Dataset items:
┌──
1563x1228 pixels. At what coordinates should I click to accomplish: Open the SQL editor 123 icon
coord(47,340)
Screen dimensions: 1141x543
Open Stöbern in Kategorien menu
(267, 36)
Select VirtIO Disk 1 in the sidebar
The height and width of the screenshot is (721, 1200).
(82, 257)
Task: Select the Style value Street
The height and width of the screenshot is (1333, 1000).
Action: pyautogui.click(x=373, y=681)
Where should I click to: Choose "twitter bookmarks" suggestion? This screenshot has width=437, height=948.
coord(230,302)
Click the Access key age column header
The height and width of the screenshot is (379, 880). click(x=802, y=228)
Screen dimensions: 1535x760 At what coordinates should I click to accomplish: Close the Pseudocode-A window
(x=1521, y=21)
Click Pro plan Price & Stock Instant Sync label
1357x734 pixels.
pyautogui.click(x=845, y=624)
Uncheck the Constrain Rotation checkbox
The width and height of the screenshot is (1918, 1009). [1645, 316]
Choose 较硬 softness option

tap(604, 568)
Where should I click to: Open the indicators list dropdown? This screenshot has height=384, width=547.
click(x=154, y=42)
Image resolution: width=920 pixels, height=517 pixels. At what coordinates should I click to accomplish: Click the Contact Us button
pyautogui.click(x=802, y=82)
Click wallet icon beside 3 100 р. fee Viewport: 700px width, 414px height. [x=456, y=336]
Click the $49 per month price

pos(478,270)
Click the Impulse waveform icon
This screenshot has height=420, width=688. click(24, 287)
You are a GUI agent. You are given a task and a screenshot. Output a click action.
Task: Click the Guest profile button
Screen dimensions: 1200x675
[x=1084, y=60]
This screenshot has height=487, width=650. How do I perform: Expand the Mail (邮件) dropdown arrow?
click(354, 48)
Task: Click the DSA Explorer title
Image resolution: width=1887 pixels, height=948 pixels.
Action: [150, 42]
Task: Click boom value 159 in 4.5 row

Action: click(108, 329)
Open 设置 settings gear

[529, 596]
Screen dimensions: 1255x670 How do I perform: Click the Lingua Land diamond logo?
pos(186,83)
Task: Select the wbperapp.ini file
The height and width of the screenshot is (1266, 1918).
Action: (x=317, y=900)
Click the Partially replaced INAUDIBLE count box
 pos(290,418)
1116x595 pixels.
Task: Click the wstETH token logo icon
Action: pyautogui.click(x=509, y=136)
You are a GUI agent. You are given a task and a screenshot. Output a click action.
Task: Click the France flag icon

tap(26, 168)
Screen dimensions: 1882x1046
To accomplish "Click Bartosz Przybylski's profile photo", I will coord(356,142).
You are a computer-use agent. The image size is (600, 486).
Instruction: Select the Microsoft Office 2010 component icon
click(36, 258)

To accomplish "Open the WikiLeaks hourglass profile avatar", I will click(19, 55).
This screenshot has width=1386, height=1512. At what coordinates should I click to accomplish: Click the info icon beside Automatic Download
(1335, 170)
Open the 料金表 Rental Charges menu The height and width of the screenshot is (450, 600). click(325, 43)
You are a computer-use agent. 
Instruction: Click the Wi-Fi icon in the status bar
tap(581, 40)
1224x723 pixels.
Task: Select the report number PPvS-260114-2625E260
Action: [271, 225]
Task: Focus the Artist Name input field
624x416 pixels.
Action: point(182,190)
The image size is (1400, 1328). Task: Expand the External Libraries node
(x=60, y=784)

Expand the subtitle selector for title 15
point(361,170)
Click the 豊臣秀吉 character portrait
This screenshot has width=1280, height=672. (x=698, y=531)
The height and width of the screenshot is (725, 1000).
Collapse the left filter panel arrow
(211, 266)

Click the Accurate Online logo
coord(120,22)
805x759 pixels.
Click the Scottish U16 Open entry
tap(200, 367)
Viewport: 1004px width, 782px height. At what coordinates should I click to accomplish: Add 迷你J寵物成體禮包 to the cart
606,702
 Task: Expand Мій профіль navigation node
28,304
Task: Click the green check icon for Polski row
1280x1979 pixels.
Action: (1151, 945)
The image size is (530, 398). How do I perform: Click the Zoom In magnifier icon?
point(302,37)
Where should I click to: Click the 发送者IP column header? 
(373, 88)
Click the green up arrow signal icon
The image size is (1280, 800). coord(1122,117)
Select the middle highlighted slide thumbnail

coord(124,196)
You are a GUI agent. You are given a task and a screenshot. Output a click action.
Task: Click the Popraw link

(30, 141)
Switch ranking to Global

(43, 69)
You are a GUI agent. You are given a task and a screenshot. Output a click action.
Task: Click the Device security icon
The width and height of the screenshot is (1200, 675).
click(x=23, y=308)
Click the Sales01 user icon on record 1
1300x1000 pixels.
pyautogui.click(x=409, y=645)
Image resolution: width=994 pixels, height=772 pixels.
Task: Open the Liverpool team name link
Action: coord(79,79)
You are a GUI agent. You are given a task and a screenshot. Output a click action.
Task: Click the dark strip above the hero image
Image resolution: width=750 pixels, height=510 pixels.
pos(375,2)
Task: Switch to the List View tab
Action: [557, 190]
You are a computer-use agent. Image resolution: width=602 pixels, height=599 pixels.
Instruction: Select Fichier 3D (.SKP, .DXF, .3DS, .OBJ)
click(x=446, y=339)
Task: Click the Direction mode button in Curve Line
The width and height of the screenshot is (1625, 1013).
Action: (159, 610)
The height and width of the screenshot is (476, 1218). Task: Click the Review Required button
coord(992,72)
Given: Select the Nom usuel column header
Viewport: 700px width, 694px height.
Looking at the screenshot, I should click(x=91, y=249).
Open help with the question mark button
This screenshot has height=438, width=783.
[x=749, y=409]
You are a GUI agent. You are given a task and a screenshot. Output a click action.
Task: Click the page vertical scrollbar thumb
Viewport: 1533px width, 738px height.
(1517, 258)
└──
Retrieve all lines from the data that contain the string "will".

SOLUTION:
To accomplish "Click Bartosz Przybylski's profile photo", I will coord(356,142).
To accomplish "Open the WikiLeaks hourglass profile avatar", I will click(19, 55).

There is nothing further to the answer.